**Challenge**
Render every line of the material below as a JSON list of strings, one string per line, with blank lines and the pictures left out.

**Supplied material**

* * * * * * * * *

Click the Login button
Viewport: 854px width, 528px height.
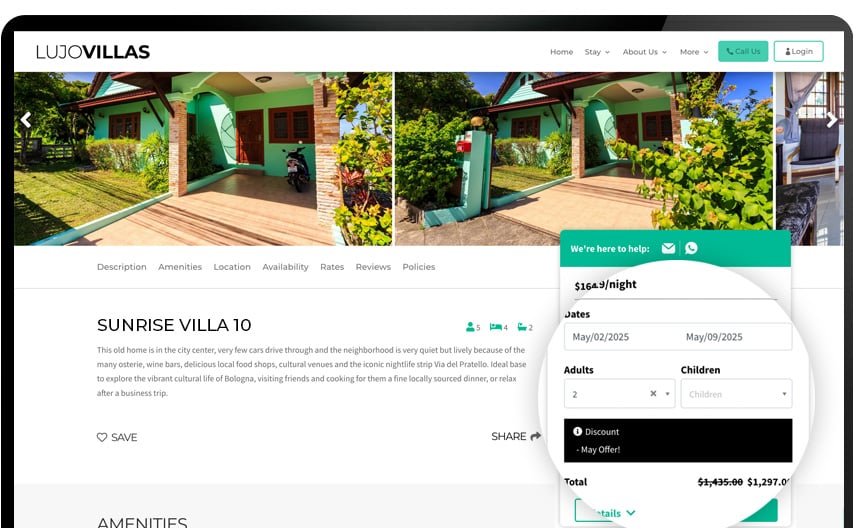798,51
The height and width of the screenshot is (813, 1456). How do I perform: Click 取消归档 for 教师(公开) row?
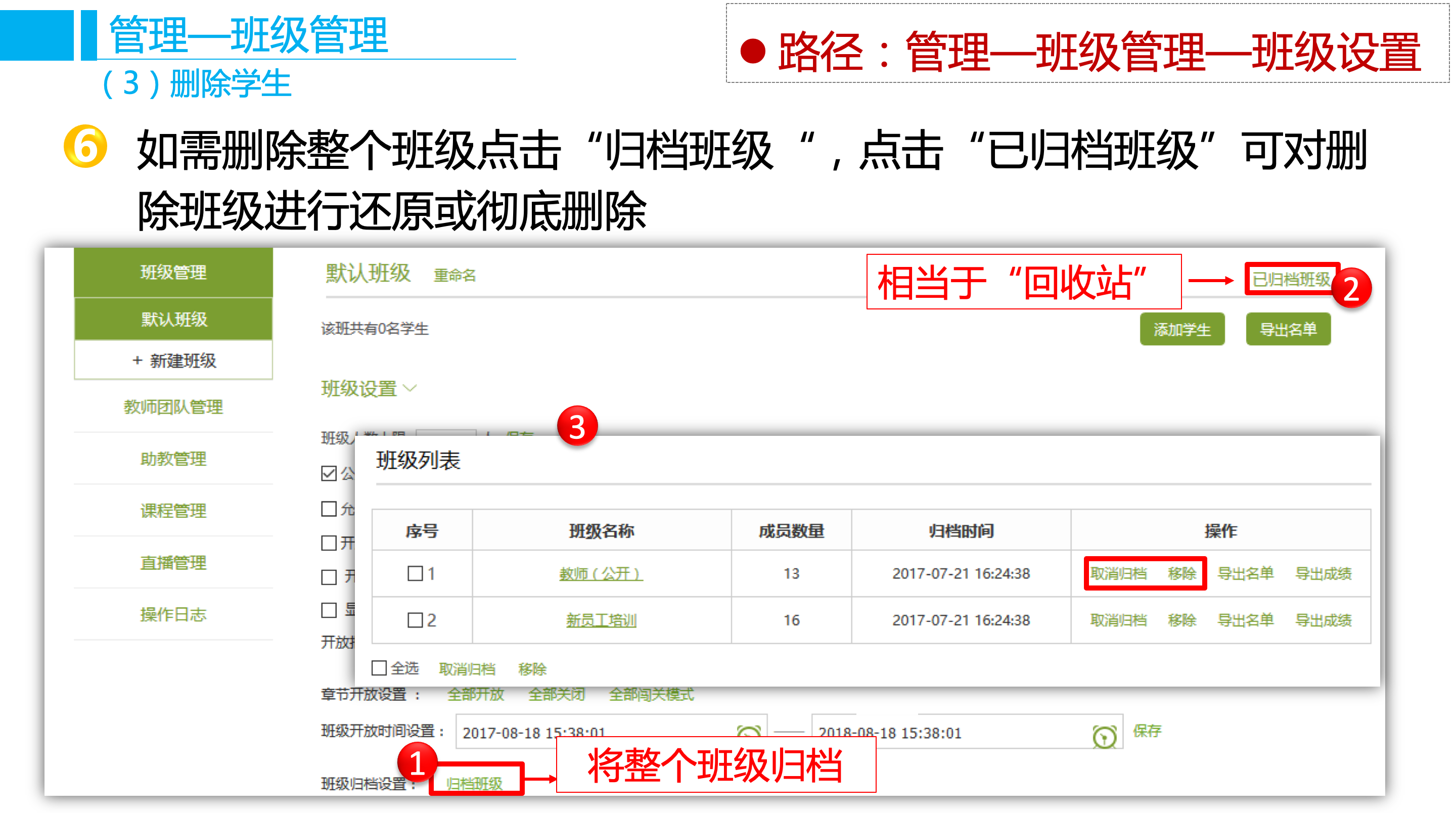click(x=1118, y=573)
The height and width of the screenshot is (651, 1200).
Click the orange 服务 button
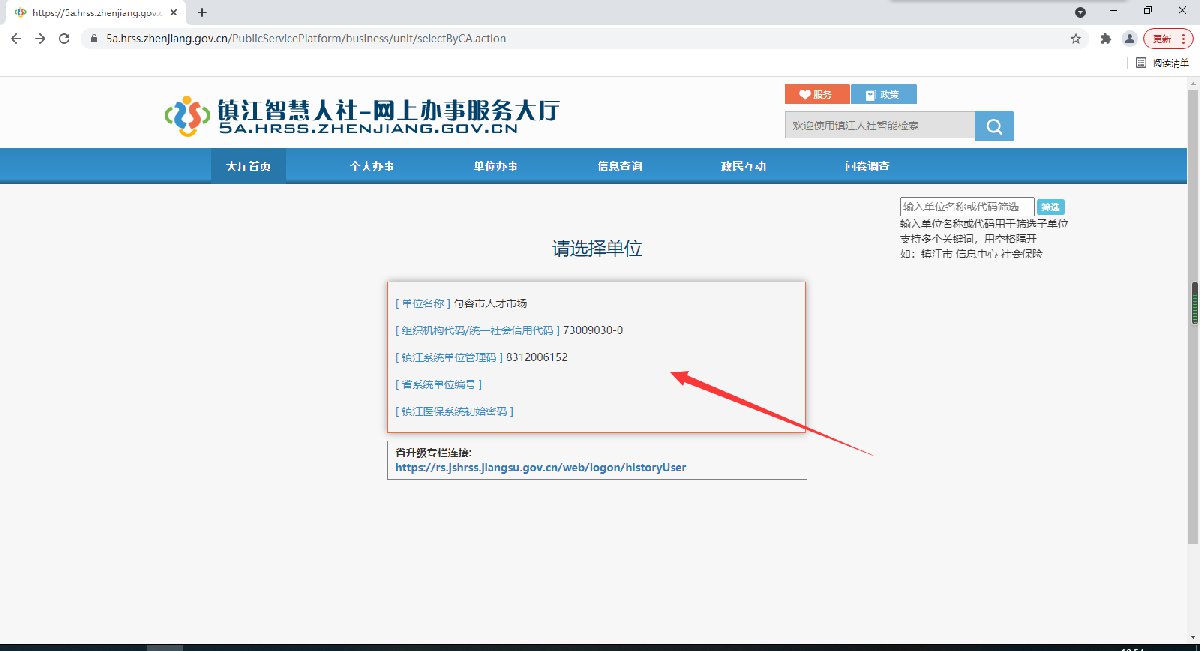click(x=816, y=94)
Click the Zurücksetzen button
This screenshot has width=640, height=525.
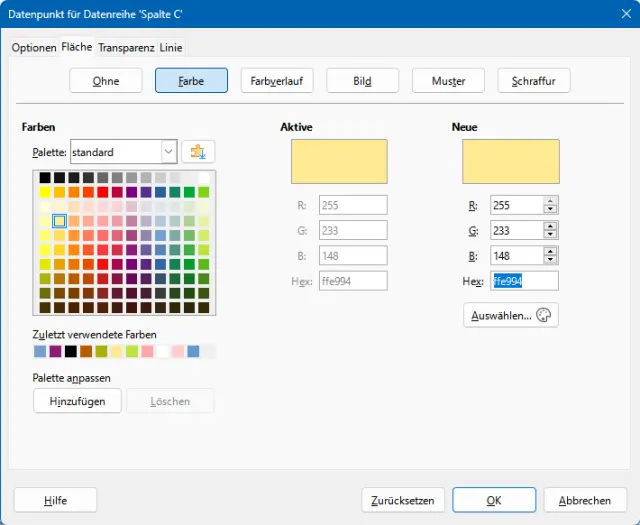(402, 500)
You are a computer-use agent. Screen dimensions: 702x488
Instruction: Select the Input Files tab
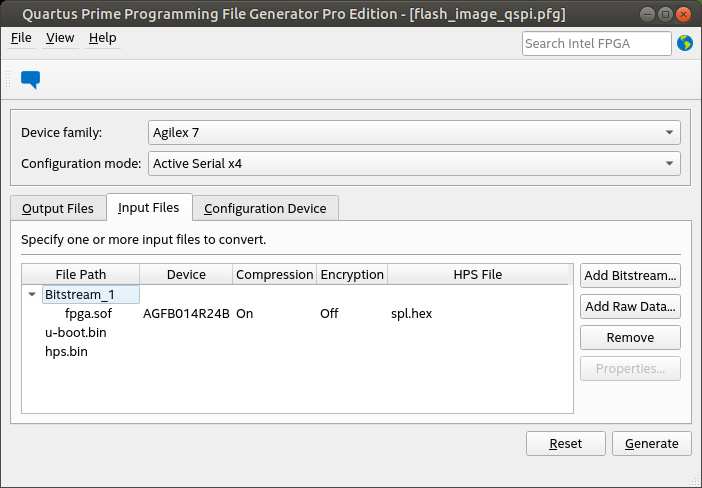pos(148,207)
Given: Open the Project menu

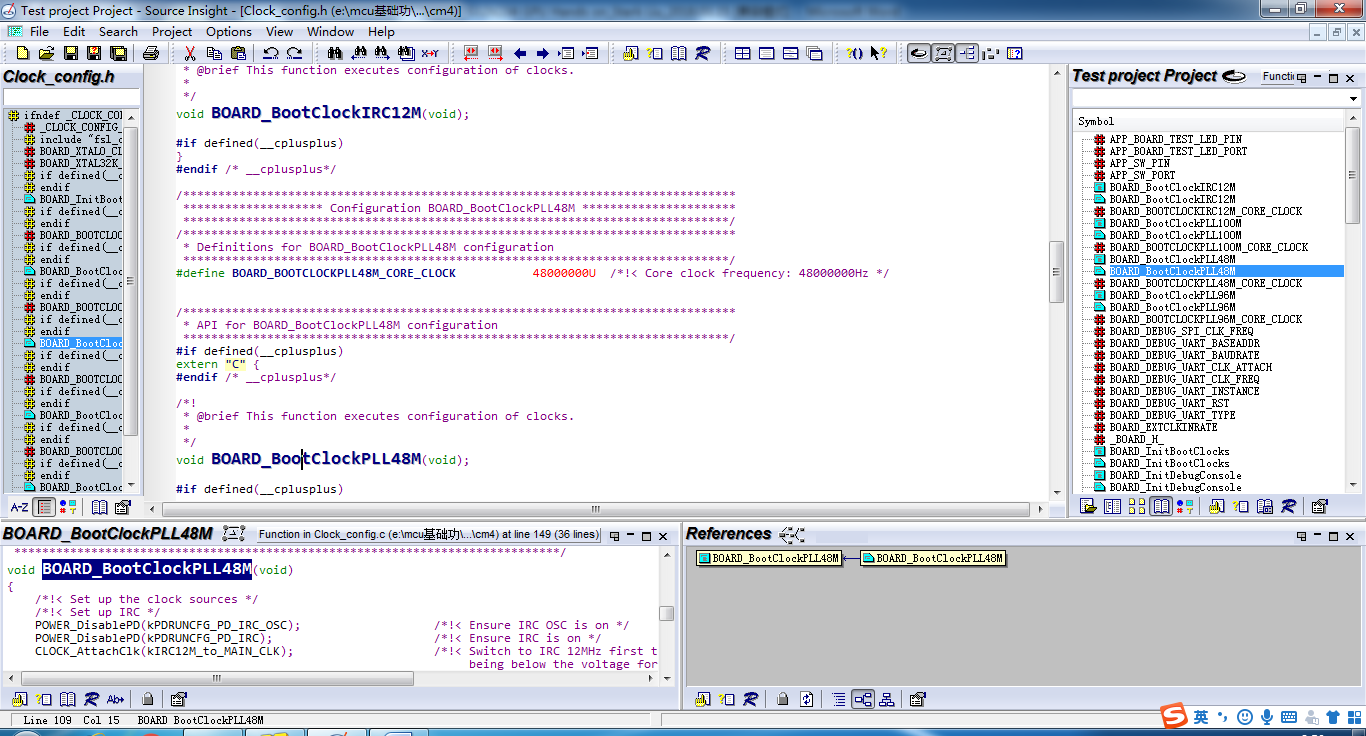Looking at the screenshot, I should pyautogui.click(x=172, y=31).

* * * * * * * * *

**Solved exercise**
[
  "Click the Login button",
  "Viewport: 854px width, 528px height.",
  "798,51",
  "The height and width of the screenshot is (813, 1456). How do I perform: Click 取消归档 for 教师(公开) row?",
  "click(x=1118, y=573)",
  "The height and width of the screenshot is (651, 1200).",
  "Click the orange 服务 button",
  "click(x=816, y=94)",
  "Click the Zurücksetzen button",
  "This screenshot has width=640, height=525.",
  "(402, 500)",
  "You are a computer-use agent. Screen dimensions: 702x488",
  "Instruction: Select the Input Files tab",
  "pos(148,207)",
  "Given: Open the Project menu",
  "Looking at the screenshot, I should pyautogui.click(x=172, y=31)."
]